Data records:
= Beginning of Section =

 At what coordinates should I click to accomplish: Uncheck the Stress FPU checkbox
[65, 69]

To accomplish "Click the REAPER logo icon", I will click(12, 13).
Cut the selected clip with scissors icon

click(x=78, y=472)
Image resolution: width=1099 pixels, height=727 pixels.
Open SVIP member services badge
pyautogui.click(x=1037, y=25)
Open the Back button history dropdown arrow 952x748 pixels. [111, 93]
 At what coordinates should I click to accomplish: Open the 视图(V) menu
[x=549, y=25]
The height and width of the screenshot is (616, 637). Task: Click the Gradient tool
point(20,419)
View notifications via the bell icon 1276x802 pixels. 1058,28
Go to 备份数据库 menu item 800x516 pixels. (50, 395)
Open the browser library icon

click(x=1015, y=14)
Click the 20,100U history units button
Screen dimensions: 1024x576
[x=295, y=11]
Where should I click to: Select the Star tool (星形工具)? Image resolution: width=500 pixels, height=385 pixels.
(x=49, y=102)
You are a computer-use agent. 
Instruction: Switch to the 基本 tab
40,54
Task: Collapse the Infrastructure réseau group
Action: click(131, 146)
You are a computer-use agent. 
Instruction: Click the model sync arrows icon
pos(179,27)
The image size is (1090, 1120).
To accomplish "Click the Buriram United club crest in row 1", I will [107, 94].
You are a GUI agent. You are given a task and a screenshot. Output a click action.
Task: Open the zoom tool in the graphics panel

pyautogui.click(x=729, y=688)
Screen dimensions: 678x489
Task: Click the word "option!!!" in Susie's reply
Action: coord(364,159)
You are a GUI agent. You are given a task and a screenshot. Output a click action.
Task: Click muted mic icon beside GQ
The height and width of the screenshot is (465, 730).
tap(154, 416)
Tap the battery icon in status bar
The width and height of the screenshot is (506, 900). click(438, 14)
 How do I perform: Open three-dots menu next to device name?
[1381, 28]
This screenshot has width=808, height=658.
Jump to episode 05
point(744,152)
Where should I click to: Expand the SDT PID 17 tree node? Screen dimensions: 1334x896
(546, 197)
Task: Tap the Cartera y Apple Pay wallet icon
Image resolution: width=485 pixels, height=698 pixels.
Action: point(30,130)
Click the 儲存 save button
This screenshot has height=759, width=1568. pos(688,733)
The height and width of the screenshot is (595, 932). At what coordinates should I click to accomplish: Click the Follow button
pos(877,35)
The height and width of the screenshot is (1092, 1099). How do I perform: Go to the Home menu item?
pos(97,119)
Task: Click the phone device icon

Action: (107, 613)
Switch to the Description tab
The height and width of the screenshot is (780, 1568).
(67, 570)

= End of Section =

* [Your objective]:
Once you reach the line with "Tap the battery icon in status bar" in the data above, copy it and every line after it exactly, up to and including the line with "Task: Tap the Cartera y Apple Pay wallet icon".

* [Solution below]:
Tap the battery icon in status bar
The width and height of the screenshot is (506, 900). click(438, 14)
 How do I perform: Open three-dots menu next to device name?
[1381, 28]
This screenshot has width=808, height=658.
Jump to episode 05
point(744,152)
Where should I click to: Expand the SDT PID 17 tree node? Screen dimensions: 1334x896
(546, 197)
Task: Tap the Cartera y Apple Pay wallet icon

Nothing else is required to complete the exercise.